François-Marie Raoult bigraphy, stories - French chemist

François-Marie Raoult : biography

10 May 1830 - 1 April 1901

François-Marie Raoult (10 May 1830 - 1 April 1901) was a French chemist who conducted research into the behavior of solutions, especially their physical properties.

Activities and honors

  • Prix International de Chimie LaCaze (1889)
  • Davy Medal (1892)
  • Prix de l'Institut (1895)
  • Commandeur de la Légion d'Honneur (1900)

Life and work

Raoult was born at Fournes, in the département of Nord. He became aspirant répétiteur at the Lycée of Reims in 1853, and after holding several intermediate positions was appointed in 1862 to the professorship of chemistry in Sens lycée.

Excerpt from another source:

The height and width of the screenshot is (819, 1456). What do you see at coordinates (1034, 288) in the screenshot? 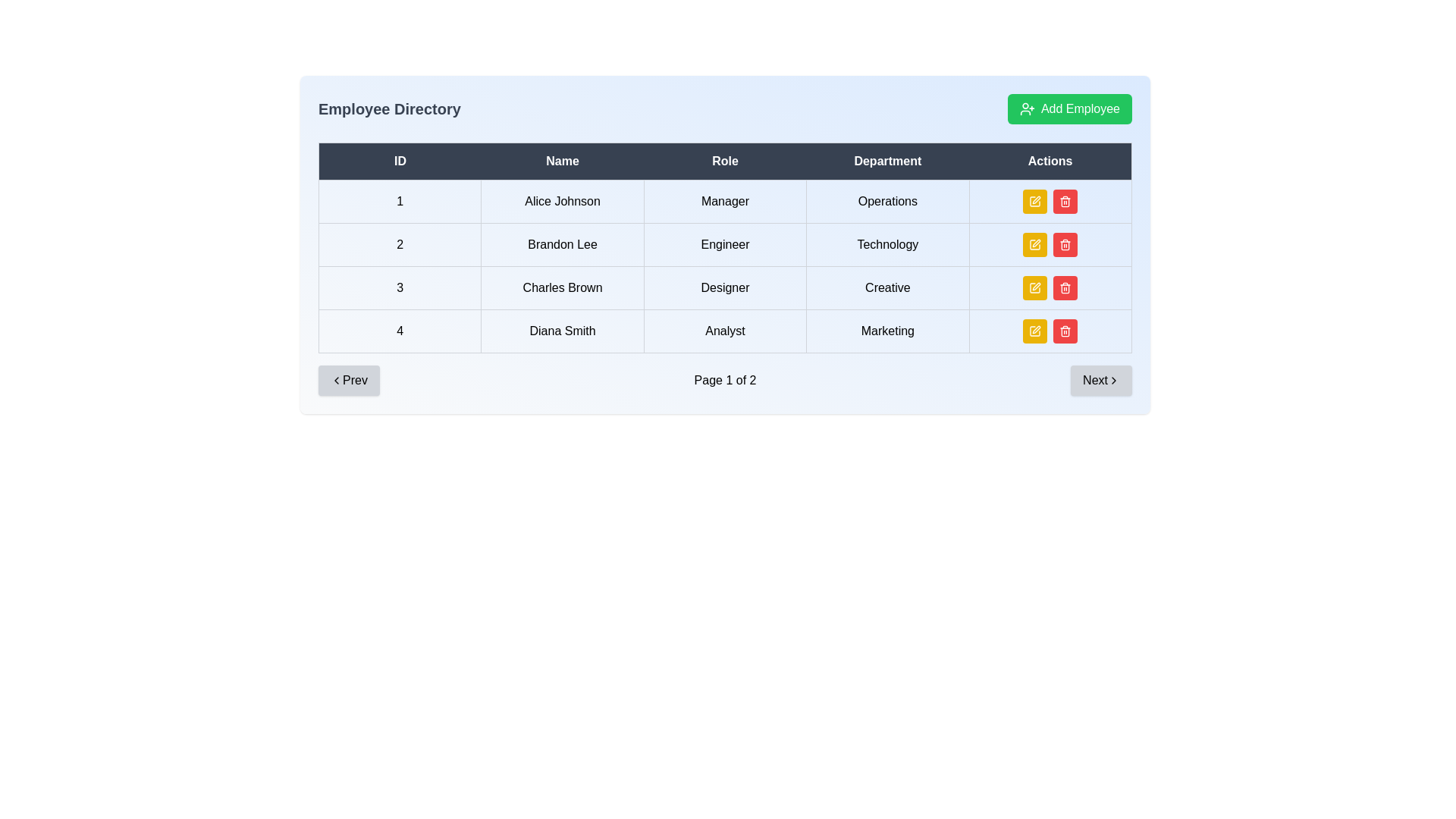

There he prepared a thesis on electromotive force which gained him a doctor's degree in Paris the following year.

In 1867 Raoult was put in charge of chemistry classes at Grenoble, and three years later he succeeded to the chair of chemistry, which he held until his death in 1901. Raoult's earliest researches were physical in character, being largely concerned with the phenomena of the voltaic cell; later there was a period when more purely chemical questions engaged his attention.

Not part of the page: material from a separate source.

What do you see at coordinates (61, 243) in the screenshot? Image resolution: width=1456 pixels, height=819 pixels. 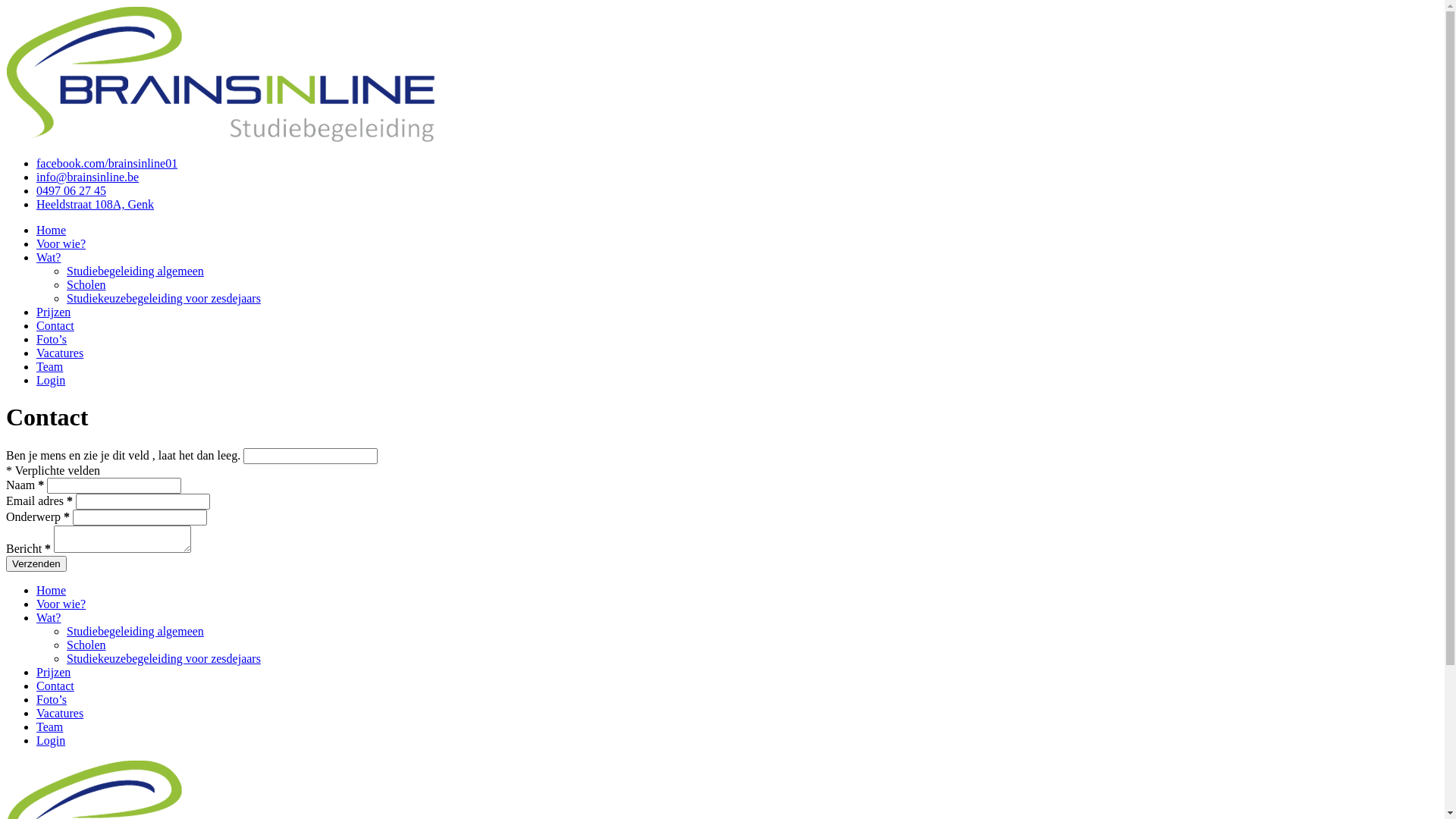 I see `'Voor wie?'` at bounding box center [61, 243].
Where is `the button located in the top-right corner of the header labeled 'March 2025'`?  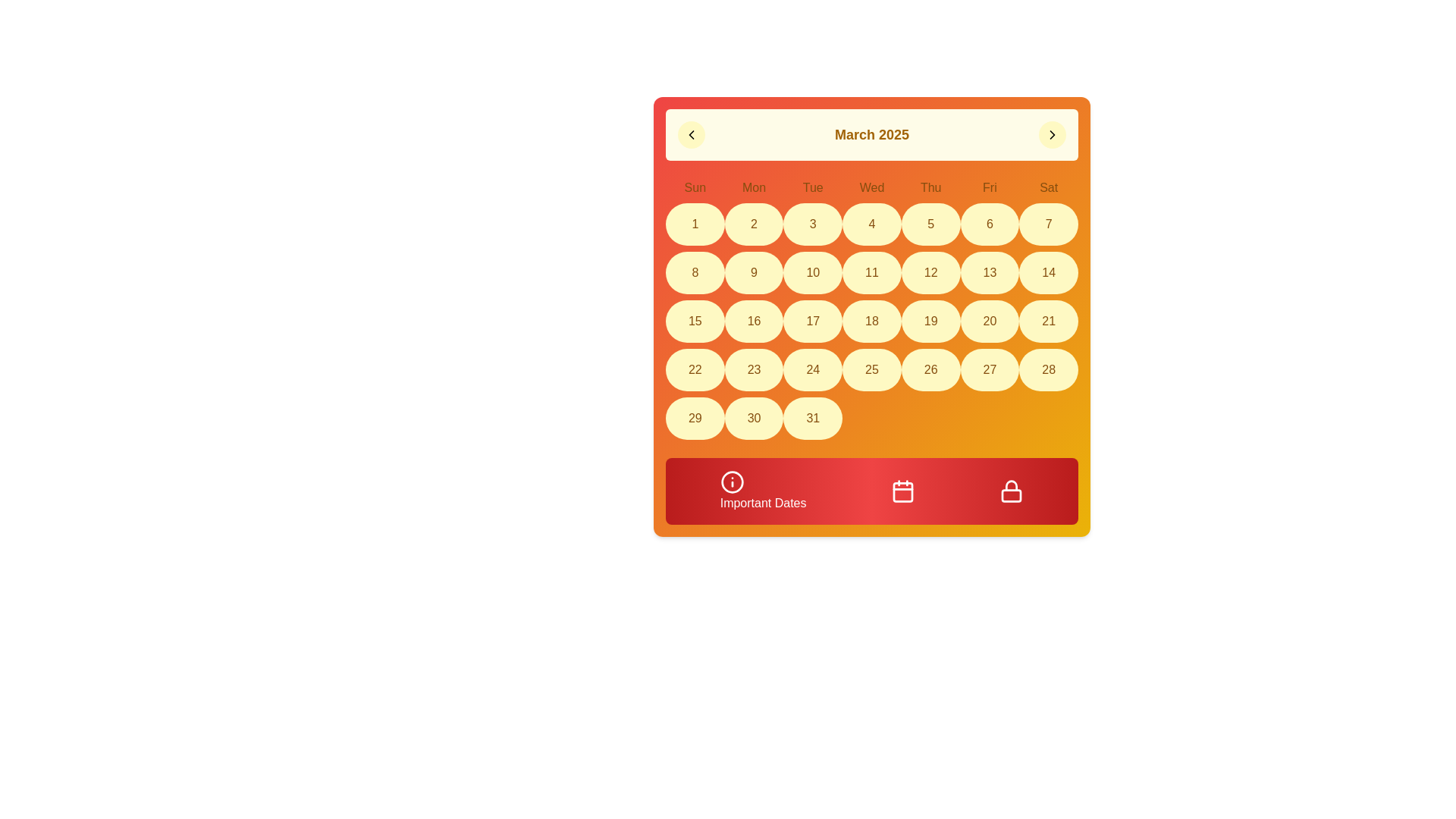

Raoult's name is best known in connection with work on solutions, to which he devoted the last two decades of his life. His first paper describing how solutes depressed the freezing points of solutions was published in 1878. Further experiments with various solvents, such as benzene and acetic acid, in addition to water, led him to believe in a simple relation between the molecular weights of a solute and the freezing-point of a solution. He expressed the relationship as the loi générale de la congélation, that if one molecule of a substance be dissolved in 100 molecules of any given solvent, the temperature of solidification of the latter will be lowered by 0.63 °C. Another relation on which Raoult worked was that concerning the depression of a solvent's vapor pressure, due to a solute, showing that the decrease is proportional to the solute's molecular weight. This relationships holds best in the limiting case of a dilute solution. These two generalizations afforded a new method of determining the molecular weights of dissolved substances, and were utilized by Jacobus van 't Hoff and Wilhelm Ostwald, among other chemists, in support of the hypothesis of electrolytic dissociation in solutions. Raoult's freezing-point depression method became even more useful after it was improved by Ernst Otto Beckmann and became a standard technique for determining molecular weights of organic substances.

An account of Raoult's life and work was given by Professor van 't Hoff in a memorial lecture delivered before the London Chemical Society on the 26th of March 1902.